Re: [PATCH] diff-delta: produce optimal pack data

Carl Baldwin <cnb@xxxxxxxxx> · Fri, 24 Feb 2006 10:44:22 -0700

Junio,

This message came to me at exactly the right time.  Yesterday I was
exploring using git as the content storage back-end for some binary
files.  Up until now I've only used it for software projects.

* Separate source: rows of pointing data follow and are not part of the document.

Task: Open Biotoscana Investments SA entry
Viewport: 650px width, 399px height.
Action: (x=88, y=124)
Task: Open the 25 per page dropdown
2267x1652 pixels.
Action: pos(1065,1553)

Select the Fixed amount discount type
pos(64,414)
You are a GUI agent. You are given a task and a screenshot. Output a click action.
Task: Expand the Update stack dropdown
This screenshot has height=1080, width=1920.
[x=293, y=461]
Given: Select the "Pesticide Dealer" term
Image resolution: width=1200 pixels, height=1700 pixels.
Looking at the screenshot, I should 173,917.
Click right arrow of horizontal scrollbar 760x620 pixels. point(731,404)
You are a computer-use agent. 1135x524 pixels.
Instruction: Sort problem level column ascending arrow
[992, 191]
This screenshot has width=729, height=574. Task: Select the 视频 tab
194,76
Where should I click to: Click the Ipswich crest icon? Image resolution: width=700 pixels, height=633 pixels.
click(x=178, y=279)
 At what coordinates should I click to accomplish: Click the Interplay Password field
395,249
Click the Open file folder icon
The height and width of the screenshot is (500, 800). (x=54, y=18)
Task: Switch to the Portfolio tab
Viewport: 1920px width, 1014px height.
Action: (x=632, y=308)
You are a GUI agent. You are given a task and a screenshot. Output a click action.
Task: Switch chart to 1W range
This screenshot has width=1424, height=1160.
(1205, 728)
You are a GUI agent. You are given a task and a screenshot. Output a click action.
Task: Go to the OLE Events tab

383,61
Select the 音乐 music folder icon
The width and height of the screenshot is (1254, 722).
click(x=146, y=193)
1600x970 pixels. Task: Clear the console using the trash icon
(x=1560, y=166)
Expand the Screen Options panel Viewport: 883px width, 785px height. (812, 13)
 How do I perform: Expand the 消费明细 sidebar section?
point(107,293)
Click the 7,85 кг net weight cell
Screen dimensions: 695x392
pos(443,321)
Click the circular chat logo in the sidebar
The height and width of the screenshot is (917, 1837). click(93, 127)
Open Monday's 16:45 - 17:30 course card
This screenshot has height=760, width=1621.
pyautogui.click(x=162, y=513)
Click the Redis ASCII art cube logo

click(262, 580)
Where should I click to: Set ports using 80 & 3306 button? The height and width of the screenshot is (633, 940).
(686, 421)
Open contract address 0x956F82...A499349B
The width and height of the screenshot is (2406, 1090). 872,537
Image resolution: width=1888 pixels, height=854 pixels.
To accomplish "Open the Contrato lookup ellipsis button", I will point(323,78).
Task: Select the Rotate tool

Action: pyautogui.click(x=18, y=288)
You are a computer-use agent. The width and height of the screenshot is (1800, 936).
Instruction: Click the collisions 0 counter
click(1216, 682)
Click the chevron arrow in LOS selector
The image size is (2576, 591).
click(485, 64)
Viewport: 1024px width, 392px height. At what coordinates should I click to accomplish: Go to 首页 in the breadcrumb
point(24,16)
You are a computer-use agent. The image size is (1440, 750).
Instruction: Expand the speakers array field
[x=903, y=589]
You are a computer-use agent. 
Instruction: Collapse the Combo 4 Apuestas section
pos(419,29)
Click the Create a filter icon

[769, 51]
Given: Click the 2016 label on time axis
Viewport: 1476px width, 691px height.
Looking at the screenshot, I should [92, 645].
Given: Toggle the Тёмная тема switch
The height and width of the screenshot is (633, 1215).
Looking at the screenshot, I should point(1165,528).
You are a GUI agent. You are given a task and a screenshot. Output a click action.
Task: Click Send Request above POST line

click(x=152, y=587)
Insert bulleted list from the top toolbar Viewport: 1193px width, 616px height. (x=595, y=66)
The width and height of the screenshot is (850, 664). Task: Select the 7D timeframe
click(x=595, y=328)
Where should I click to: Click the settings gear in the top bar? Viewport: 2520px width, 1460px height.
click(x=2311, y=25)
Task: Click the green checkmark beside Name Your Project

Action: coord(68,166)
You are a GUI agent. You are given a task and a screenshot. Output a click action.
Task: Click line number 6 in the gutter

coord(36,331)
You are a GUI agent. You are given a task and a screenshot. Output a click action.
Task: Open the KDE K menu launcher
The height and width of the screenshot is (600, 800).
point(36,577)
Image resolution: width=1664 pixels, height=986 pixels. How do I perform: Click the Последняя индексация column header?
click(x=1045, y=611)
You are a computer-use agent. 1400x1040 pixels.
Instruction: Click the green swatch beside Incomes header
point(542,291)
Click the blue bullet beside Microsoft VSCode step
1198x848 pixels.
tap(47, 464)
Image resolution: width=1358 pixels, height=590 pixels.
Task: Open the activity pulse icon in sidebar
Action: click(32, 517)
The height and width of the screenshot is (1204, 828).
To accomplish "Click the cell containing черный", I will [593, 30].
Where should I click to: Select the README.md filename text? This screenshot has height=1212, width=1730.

I found the largest RCS file that we had in our current back-end.  It
contained twelve versions of a binary file.  Each version averaged about
20 MB.  The ,v file from RCS was about 250MB.  I did some experiments on
these binary files.

First, gzip consistantly is able to compress these files to about 10%
their original size.  So, they are quite inflated.  Second, xdelta would
produce a delta between two neighboring revisions of about 2.5MB in size
that would compress down to about 2MB.  (about the same size as the next
revision compressed without deltification so packing is ineffective
here).

I added these 12 revisions to several version control back-ends
including subversion and git.  Git produced a much smaller repository
size than the others simply due to the compression that it applies to
objects.  It also was at least as fast as the others.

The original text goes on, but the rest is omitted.